▶ _WHAT TO DO_
Only the text of the records belongs in the answer, copied exactly, with every picture omitted.

▶ _Stored data entries_
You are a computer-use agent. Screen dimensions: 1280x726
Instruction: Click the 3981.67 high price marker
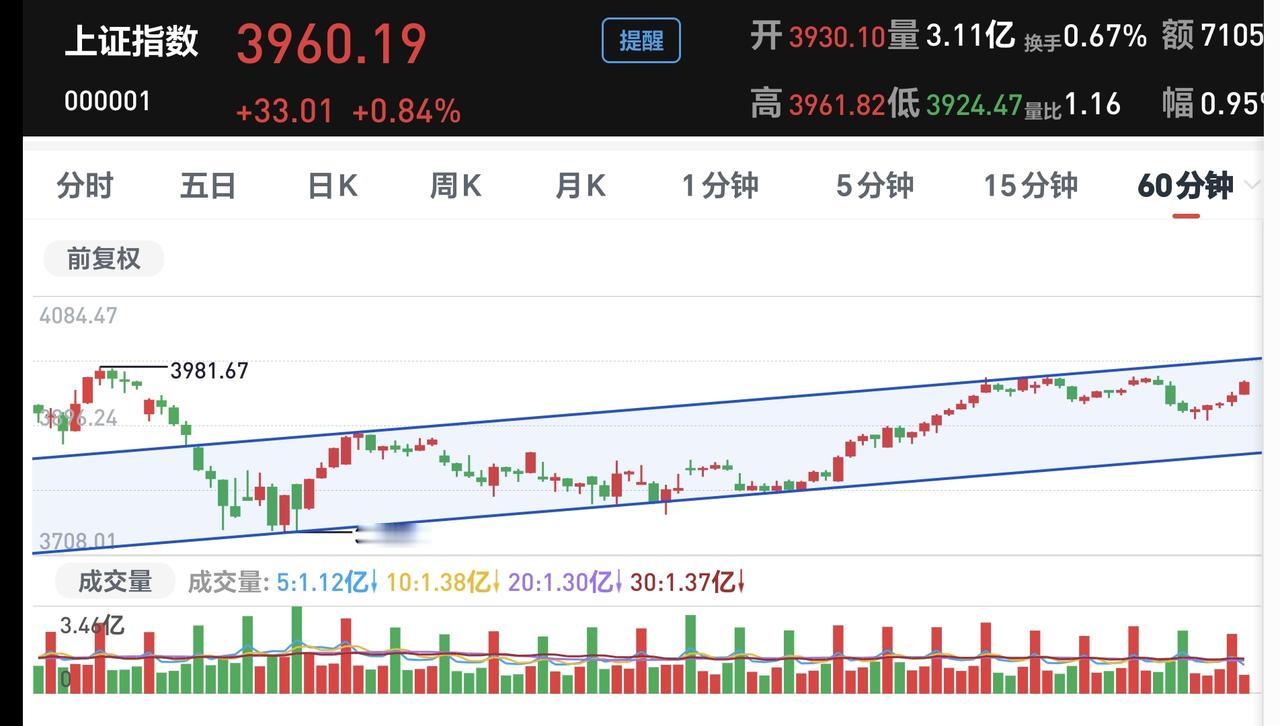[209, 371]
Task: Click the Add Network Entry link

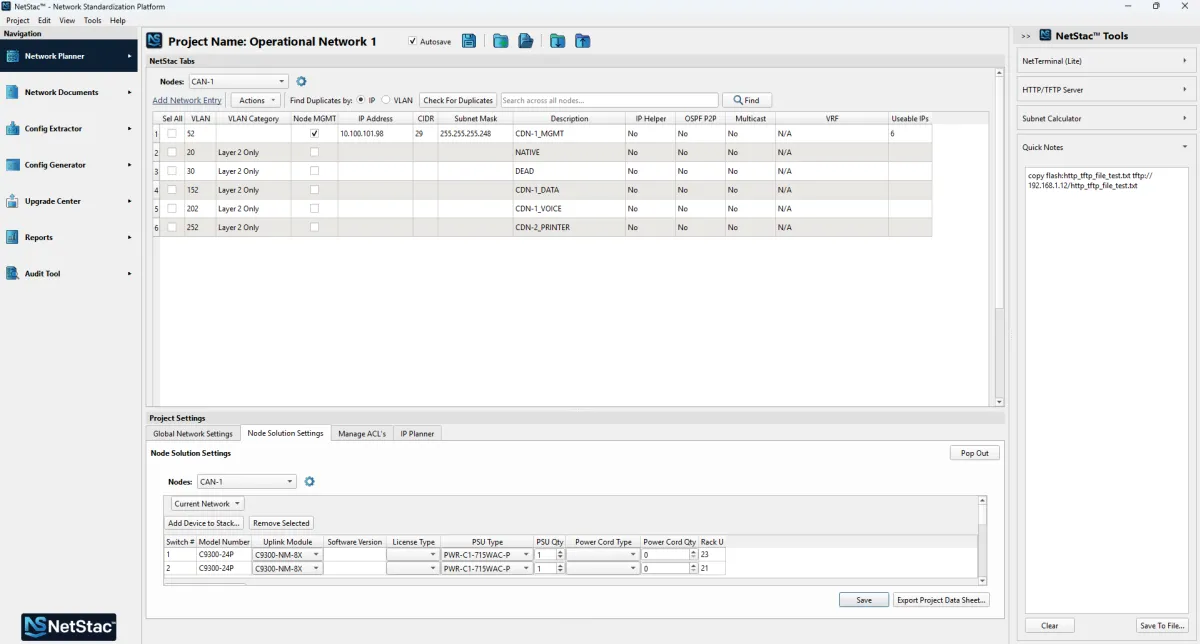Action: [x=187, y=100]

▶ _SOLVED PROBLEM_
You are a computer-use agent. Screen dimensions: 1280x726
Instruction: Click the 3981.67 high price marker
[209, 371]
Task: Click the Add Network Entry link

Action: [x=187, y=100]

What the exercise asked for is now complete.